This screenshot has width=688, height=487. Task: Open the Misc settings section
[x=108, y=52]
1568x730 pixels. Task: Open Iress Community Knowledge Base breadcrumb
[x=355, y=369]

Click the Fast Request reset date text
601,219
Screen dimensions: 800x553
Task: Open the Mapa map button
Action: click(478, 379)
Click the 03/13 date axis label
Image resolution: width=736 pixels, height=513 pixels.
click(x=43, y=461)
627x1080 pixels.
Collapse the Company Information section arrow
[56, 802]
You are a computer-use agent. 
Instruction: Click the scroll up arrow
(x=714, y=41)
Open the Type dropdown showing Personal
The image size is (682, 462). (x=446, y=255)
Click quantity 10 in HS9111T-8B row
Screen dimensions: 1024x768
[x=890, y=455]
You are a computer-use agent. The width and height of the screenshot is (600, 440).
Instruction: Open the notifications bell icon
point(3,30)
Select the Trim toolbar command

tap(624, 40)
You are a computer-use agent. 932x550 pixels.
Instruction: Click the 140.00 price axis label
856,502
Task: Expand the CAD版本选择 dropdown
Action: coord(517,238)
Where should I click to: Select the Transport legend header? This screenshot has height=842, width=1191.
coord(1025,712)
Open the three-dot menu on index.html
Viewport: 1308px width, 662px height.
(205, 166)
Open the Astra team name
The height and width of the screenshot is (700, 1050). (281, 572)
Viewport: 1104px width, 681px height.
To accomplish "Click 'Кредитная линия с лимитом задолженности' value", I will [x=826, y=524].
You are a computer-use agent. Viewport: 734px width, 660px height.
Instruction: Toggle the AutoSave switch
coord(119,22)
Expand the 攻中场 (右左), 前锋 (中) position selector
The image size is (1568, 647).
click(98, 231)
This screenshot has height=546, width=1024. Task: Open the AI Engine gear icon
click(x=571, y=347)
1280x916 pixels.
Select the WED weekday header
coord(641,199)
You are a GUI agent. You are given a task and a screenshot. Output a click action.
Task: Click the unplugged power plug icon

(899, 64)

Requirements: Starting at the line that contains "1280x916 pixels." and ending at the end of the material, rewrite those lines with "unplugged" swapped for "disconnected" and everything else kept the same.

Reply to the task:
1280x916 pixels.
Select the WED weekday header
coord(641,199)
You are a GUI agent. You are given a task and a screenshot. Output a click action.
Task: Click the disconnected power plug icon

(899, 64)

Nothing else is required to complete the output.